This election year has caused me to ponder a lot of questions about the true role of government in our daily lives, as well as their role in national and international affairs. Here are random questions and thoughts, which may or may not make sense.
* Ours is a democratically elected government of a pluralistic society. That means, in part, that no one part of society gets special treatment.
* So what role should that government play in things such as protection of one segment of society from abuse of another? Obviously, we've decided no one should discriminate on the basis of race, creed, or sex. Who decides what constitutes "abuse" of one party by another?
* Can it be argued that the government's job is to see to the welfare of the country? At all costs? At some cost? In other words, can't it be argued that if it is in the country's best interest to protect it's oil supply, it should do so?
* Who decides what's in the county's best interest? The voters? A 51% majority? The courts?

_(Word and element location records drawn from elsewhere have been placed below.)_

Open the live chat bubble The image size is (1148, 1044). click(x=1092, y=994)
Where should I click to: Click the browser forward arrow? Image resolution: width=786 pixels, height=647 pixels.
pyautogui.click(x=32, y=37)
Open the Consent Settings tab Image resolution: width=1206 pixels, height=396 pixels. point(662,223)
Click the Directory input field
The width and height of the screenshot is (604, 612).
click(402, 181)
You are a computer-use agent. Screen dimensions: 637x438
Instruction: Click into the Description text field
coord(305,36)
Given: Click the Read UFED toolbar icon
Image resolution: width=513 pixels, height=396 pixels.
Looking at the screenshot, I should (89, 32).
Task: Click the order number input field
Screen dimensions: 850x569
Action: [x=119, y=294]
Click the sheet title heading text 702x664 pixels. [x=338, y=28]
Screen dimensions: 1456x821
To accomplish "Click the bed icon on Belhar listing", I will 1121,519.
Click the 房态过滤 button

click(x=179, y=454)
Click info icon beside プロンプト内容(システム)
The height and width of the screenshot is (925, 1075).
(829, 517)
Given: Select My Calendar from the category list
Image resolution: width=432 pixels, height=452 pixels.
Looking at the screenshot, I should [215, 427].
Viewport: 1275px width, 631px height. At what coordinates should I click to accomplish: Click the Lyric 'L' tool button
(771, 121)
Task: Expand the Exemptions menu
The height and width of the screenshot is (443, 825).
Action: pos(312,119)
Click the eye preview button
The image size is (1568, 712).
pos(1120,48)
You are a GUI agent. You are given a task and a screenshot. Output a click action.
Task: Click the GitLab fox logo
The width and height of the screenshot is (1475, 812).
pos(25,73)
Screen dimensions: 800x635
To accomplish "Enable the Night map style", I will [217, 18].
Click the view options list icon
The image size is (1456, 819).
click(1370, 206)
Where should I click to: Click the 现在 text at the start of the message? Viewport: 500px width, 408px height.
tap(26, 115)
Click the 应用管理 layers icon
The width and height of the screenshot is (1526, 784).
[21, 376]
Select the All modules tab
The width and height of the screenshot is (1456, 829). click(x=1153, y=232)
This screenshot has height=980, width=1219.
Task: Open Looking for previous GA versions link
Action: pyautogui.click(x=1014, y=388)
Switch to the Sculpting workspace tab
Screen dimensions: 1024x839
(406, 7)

This is what is stumping me, but I'm not able to articulate it well. I've been reading how the government shouldn't legislate "morality." You can't force people to make what other people think are the "right" or moral choices in life. Abortion, homosexual rights, and stem cell research are just a few examples. But at the same time, social justice issues are seen as the proper domain for the federal government. Welfare, food stamps, child care, health care, education, head start, etc. We've tried affirmative action as well as other social programs to level the playing field. Isn't that legislating morality, too?
Is the job of government to ensure their international trading is "fair" trade? If we say it is in the best interest of any country to deal compassionately with other countries and peoples, aren't we making moral judgments and therefore asking our governments to legislate morality instead of ensure the safety and survival of the country? What about illegal immigration? Should we possibly weaken our defenses and drain our resources by dealing "compassionately" with those who have come here to seek a better life? Perhaps immigrants are making the country a better place, but I think it can be argued rather effectively that that's not a universal truth and there are real and costly problems involved. Should compassion for an individual (or even many individuals) dictate national policy? Should it dictate how everyone must deal with something like this on a national level? Isn't it best to accommodate the needs of the many, not the few? Isn't that legislating morality?
It just seems we want to pick and choose what we see as the legitimate moral grounds for the federal government. Most, if not all of you who read my sporadic blog should know me at least a little. Yes, I have a conservative bent in politics and social issues. But I'm letting my mind run here, and I want help thinking through this issue of what is the legitimate role of government and who has the right to chose which areas the government meddles in, and which it doesn't?
Here is a concrete example. Should a government be compassionate at all costs? Isn't it the federal governments' primary job to secure our borders and to keep our country safe? If you don't see that as a primary function, what do you think the primary function is?